Hint: Go ships the exact tool for this. sync.Once.Do(f) guarantees f runs once and establishes a happens-before edge: the writes f performs are visible to every goroutine that returns from Do.

Solution

var (
    once     sync.Once
    instance *Registry
)

func GetRegistry() *Registry {
    once.Do(func() {
        instance = newRegistry()
    })
    return instance
}

**Why it's correct.** `sync.Once` solves two problems the original conflated. First, **mutual exclusion**: `Do` uses an internal mutex so the function body runs exactly once even under a stampede of goroutines. Second — and this is the part hand-rolled flags get wrong — **visibility**: the Go memory model guarantees that the completion of `once.Do(f)` *happens-before* the return of any `once.Do(f)` call. So the write to `instance` inside the function is guaranteed visible, fully constructed, to every later caller. There is no torn read, no half-built `Registry`, no second instance. A common wrong "fix" is `if instance == nil { mu.Lock(); instance = newRegistry(); mu.Unlock() }` — the unsynchronized read before the lock is *still a data race* (see Exercise 4). `sync.Once` exists precisely so you never write that.

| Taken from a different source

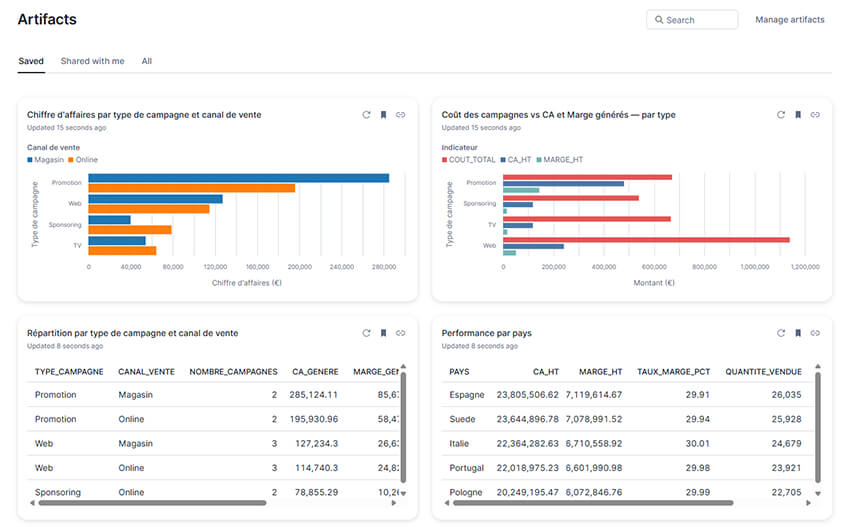Focus the Search artifacts field

[692, 20]
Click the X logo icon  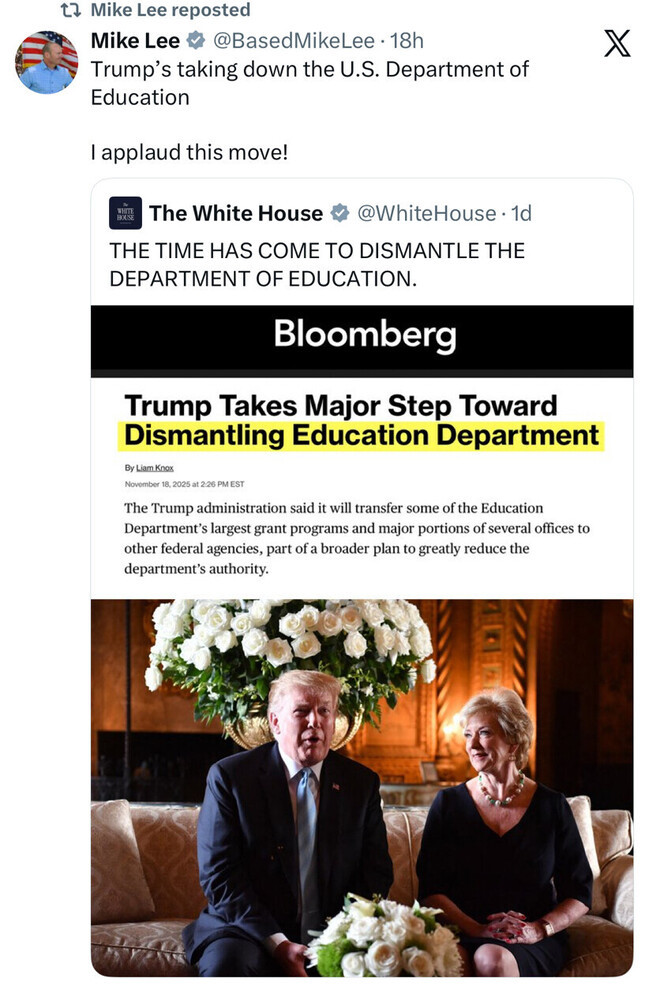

Exercise 2 — Lazy init the Java way — the holder idiom¶

Anti-pattern: Race-Prone Lazy Init · Language: Java · Difficulty: ★ easy

This singleton lazily builds an expensive Config on first access. Two threads racing through getInstance() can each build one, and a reader can even see a non-null but not-yet-constructed object.

public class Config {
    private static Config instance;

    private Config() { /* expensive: reads files, parses */ }

    public static Config getInstance() {
        if (instance == null) {        // unsynchronized read — race
            instance = new Config();   // unsynchronized write — race + visibility hole
        }
        return instance;
    }
}

Acceptance criteria - Initialization is lazy (no Config built until first getInstance()), thread-safe, and lock-free on the hot path. - No synchronized keyword on the accessor (the point is to avoid locking on every call). - The construction happens exactly once and is fully visible to all threads.

Hint: Java's class-initialization rules already give you a one-time, thread-safe, lazy, lock-free initializer for free. The trick is to put the instance in a nested static class that the JVM only loads on first use — the initialization-on-demand holder idiom.

Solution

public class Config {
    private Config() { /* expensive setup */ }

    private static class Holder {
        // The JVM initializes Holder on its first active use, under a lock it
        // takes internally — exactly once, with full memory visibility.
        static final Config INSTANCE = new Config();
    }

    public static Config getInstance() {
        return Holder.INSTANCE;   // first call triggers Holder's class init
    }
}

**Why it's correct.** The Java Language Specification (§12.4) guarantees that class initialization is **serialized**: the JVM acquires a per-class initialization lock, so `Holder.INSTANCE` is assigned exactly once even under concurrent access, and the JVM releases that lock with a happens-before edge to every thread that subsequently reads the class. Crucially, `Holder` is *not* initialized when `Config` loads — only when `getInstance()` first touches `Holder.INSTANCE` — so initialization stays **lazy**. And because the work happens inside the class initializer, the hot path after the first call is a plain static field read with **no locking at all**. This is strictly better than `synchronized getInstance()` (which locks on every call) and strictly safer than the broken double-checked lock (Exercise 4) — the JVM does the hard memory-model reasoning for you.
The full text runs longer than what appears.